**** Given records ****

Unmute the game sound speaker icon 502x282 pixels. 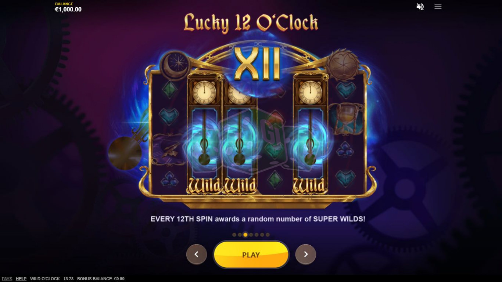420,7
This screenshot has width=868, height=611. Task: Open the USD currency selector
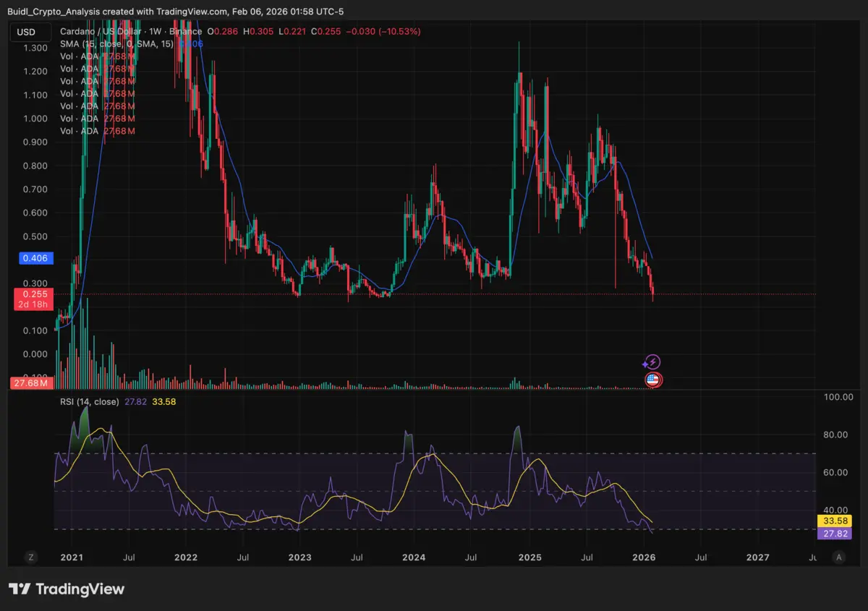point(27,32)
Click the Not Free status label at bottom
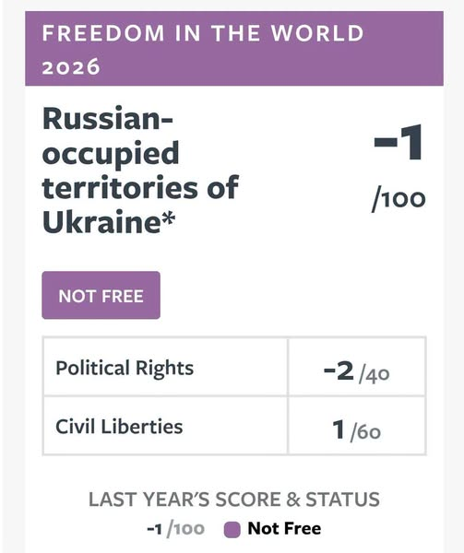Image resolution: width=464 pixels, height=553 pixels. pyautogui.click(x=284, y=528)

****

No picture is to be included when the lines from the one containing "This screenshot has" through the end of the material above are output exactly; nothing else is written.

This screenshot has width=868, height=611. Task: Open the USD currency selector
point(27,32)
Click the Not Free status label at bottom
Image resolution: width=464 pixels, height=553 pixels. pyautogui.click(x=284, y=528)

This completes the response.